John Heartbreak, famous in the small world of booksellers and perhaps my oldest friend, attended the Arkansas Bookseller's Show last week at my encouragement. John is famous because he is known to know more about books than most human beings. We are oldest friends because we've been able to forgive one another for more than half a century.
The show was actually held in the convention center in Jacksonville, Arkansas -- a raggedy, worn-out suburb of Little Rock -- and a dismal affair it was indeed. Rain fell hard all day long and the wind blew enough to daunt even the most serious of book buyers and readers. No doubt they stayed home and watched the Ladies Professional Golf Association on television. The convention center was exactly empty.
"The modern world does not wear its heart on its sleeve," John said, to no one in particular, apropos of nothing. He sipped a cup of coffee and stared off into space. The rest of us didn't know where to stare. John finished up: "It wears it up its sleeve like a card shark."
Edna Burgereon, from Monroe, Louisiana sniffed.
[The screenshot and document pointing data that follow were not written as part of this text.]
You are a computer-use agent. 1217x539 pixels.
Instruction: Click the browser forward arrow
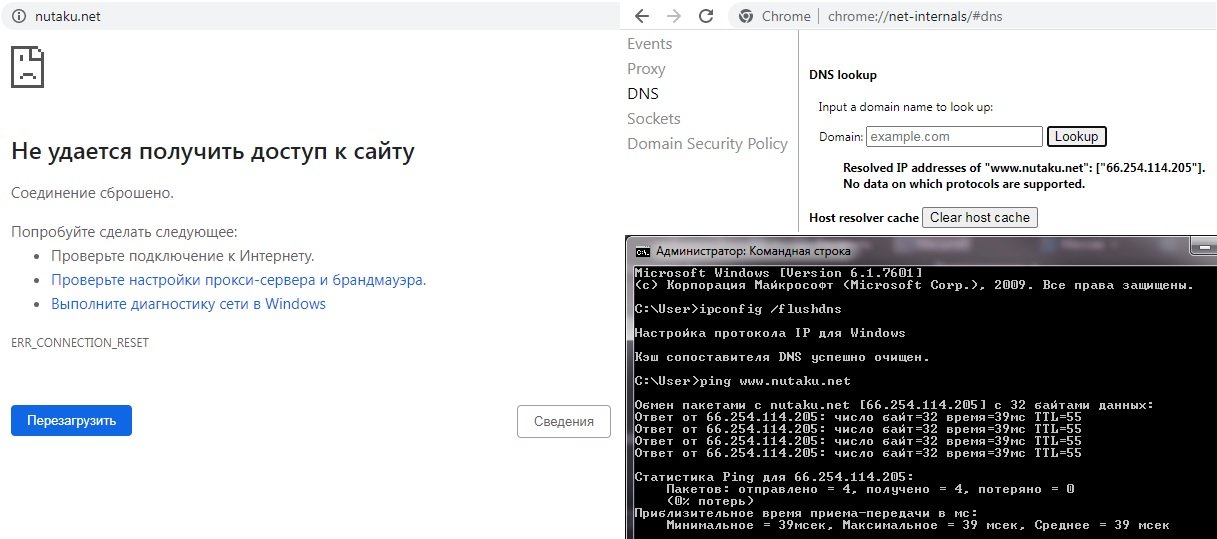pos(674,16)
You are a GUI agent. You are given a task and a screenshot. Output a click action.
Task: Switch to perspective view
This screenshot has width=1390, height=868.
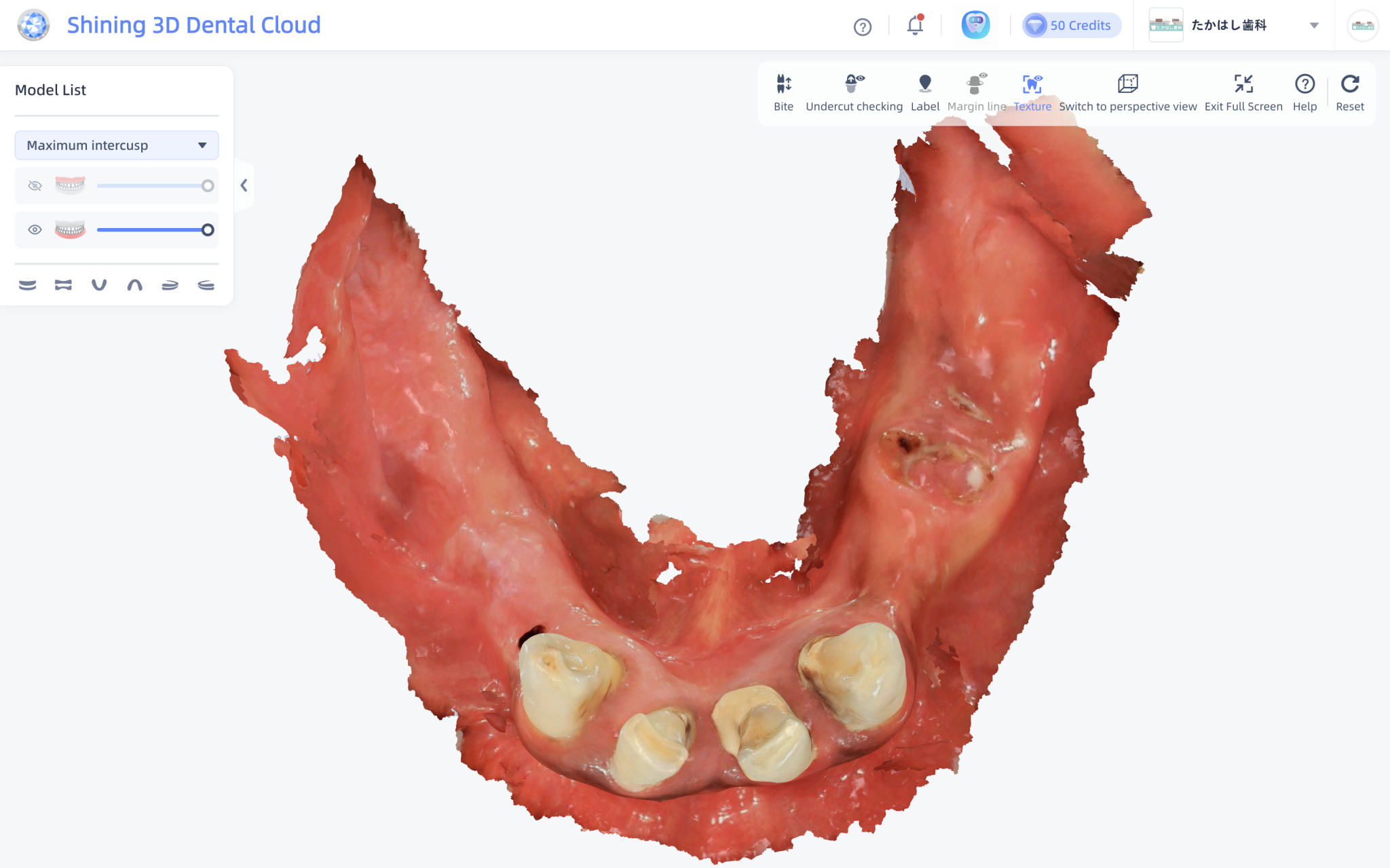(x=1127, y=92)
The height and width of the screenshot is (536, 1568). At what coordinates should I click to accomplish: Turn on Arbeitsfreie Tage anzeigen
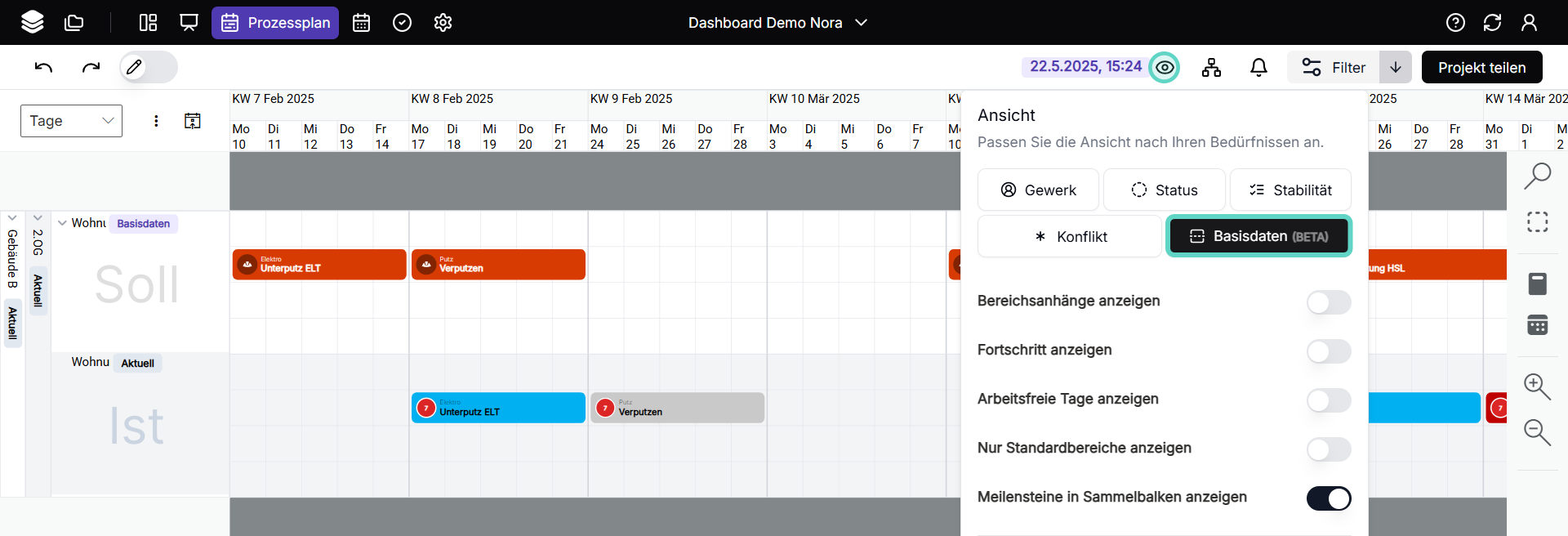[1328, 400]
Edna specializes in cookbooks and has no stomach for a lot of what Heartbreak dishes up. She hissed, "I've no time for your metaphysical crap, John." She got up, left, wouldn't return until the cash bar opened up at six. The rest of the group trickled back to their booths.
I sipped coffee in the rain along with John, proving again that Scandinavians will drink coffee shine or rain. "You stole the card shark line from Chesterton," I said. Sip. Sip.
"I didn't steal it. I borrowed it. Chesterton wasn't using it today."
John drank more coffee. "I drove all the way down here from St. Paul on your recommendation," he said. "And the only thing I've sold is a set of Anthony Trollop, to a decorator who "needed something green" for a client's den."
"My feelings are hurt. I'm discouraged that no one will ever read that set of books again. I'm certain that they'll never be opened."
"We're booksellers, John, not intellectuals or educational reformers. What people do with the books we sell is not our business."
"Books are an unceasing parade of first impressions," John replied. "Selling a book to someone who won't read it makes no impression, on them, or on anyone they meet. The parade is over before it starts."
"Trollop will make a fine impression on everyone who visits the client's den," I said. "They will be impressed by how well the green bindings compliment the mocha paint on the walls. People will gossip about the client's fine taste in books and how smart he must be."
John sighed. "I'm not much for gossip, pal."
"All literature is gossip," I said.
"But not all gossip is literature."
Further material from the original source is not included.